The phone rang, and, welcoming the distraction, I sprang for it.
That Sunday my parents’ closest friends had come over for the big meal of the day, which is a mid-day meal. Both couples sat across from one another in the living room table, having appetizers, with only my mother getting up from time to time to serve little glass dish after little glass dish of Albanian tapas. I was working on my math project in what we called ‘the computer room,’ which was right next to the living room. The phone rang, and, welcoming the distraction, I sprang for it. On the other end, my second uncle spoke curtly, asking for my mother. I was impressed with myself for recognizing his voice, and correctly identifying him to my parents as I handed over the receiver.
It’s remarkable how much is communicated by things other than words. I remember knowing then — even without being able to think it, even without any concrete reason to think it — that my grandmother had died. I held my breath, anticipating my mother’s cries, and burst into tears with her when they came.
We were all suddenly stuck in this brittle house of grief, not being able to comfort one another. My parents were still relative strangers to me, to all of us. Maybe they thought we were too young to be affected. Or maybe they didn’t think about us at all. My mother was the focus of the loss, almost understandably. It was fortuitous that close friends were nearby as they were able to quickly make travel and childcare arrangements. Only my mother could afford to go, so upon losing my grandmother, I was to temporarily lose also my mother. The house felt empty, bereft.
I started to unravel from whatever center held me together. My little sister simply sat nearby and let the storm pass. I remember terror like I had never felt before, like the trauma of immigration had suddenly hardened into the end of the world. I thought maybe I could cope with being so far away from my life if I imagined it as static, as a place I could continue to visit, a place untouched by time.
I remember vowing to never be thankful again, a vow which I have now broken many times, and gladly.
I never did complete the cookie project. I remember screaming and bursting into sobs when pressed on my ‘reasons,’ not that I cared to explain myself. Nothing comforted me, and the few administrators who even learned of my loss and attempted to help were so far outmatched by the scope of my rage and grief that they failed and fled.
It was Thanksgiving week, which felt mocking, and I remember vowing to never be thankful again, a vow which I have now broken many times, and gladly. My grandmother’s death was life-defining for me at 16; it was my first encounter with the incredible finality of death and its aftermath, the place where terror meets grief.
I made my way back to normalcy over many years, but the brunt of the work happened that winter. I turned to what had always been there for me: literature. I have always been a reader, but in the remainder of that school year, I made my way through the bulk of American poetry, reading through the cathartic and sometimes macabre works of Millay, Plath, Dickinson, and Sexton. I threw myself into memorizing long epic poems, chanting them in my head like spells steadying my footsteps, like talismans keeping me safe.

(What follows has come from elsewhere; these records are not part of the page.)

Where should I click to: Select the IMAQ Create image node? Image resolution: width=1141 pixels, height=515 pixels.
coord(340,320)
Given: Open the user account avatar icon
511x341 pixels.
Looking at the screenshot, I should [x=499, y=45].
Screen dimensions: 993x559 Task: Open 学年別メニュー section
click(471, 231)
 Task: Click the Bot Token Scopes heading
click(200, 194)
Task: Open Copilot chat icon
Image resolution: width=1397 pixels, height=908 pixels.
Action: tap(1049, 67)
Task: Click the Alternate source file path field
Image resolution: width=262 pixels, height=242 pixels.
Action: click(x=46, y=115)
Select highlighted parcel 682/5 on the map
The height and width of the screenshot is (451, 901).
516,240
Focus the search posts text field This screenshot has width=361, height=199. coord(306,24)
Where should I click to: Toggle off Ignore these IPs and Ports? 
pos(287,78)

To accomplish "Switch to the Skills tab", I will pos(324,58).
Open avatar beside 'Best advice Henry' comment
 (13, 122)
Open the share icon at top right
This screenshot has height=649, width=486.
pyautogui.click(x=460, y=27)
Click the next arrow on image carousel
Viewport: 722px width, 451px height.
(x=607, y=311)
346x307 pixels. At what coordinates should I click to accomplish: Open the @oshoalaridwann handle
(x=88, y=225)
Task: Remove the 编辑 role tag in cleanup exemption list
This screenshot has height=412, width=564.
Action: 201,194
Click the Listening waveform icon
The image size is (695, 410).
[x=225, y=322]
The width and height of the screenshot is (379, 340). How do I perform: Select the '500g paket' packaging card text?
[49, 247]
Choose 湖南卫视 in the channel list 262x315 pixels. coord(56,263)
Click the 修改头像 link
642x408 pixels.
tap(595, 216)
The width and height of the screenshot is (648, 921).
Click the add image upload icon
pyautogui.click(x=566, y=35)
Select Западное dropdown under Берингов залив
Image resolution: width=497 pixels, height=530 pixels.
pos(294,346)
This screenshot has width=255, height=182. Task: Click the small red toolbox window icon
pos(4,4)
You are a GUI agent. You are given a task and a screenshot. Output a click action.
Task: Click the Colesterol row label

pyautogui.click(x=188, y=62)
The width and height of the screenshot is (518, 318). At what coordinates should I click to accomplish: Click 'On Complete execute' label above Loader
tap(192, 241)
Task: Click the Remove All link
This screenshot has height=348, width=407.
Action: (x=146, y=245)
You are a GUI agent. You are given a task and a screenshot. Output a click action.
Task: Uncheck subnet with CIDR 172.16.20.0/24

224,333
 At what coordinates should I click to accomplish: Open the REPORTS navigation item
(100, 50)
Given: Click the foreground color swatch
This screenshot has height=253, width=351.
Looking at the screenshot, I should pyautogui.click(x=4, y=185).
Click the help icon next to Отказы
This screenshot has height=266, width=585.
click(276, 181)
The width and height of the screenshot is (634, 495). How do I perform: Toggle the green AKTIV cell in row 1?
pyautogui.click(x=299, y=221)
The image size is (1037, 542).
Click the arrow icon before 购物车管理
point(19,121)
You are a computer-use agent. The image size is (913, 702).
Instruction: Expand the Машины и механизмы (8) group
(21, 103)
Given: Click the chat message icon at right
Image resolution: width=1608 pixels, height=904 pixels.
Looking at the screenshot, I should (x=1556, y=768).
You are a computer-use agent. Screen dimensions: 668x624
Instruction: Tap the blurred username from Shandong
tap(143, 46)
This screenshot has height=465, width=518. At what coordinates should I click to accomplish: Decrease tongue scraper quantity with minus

During college, my grief would herald every coming November, swelling with each passing day, until it overwhelmed me. I didn’t notice the effect receding until well after college. The first time I didn’t experience any part of this cycle, I cried tears of guilt instead.
Now my grandmother has been gone for over two decades, and when November returns, I welcome her memory. The sting of loss is pleasurable, like a sunburn. Some mornings when I am swimming laps at the local pool, I imagine my grandmother on her deathbed. I see her lying down and thinking of everyone she loves, thinking of me, and I imagine all that love – once trapped in her delicate frame – releasing.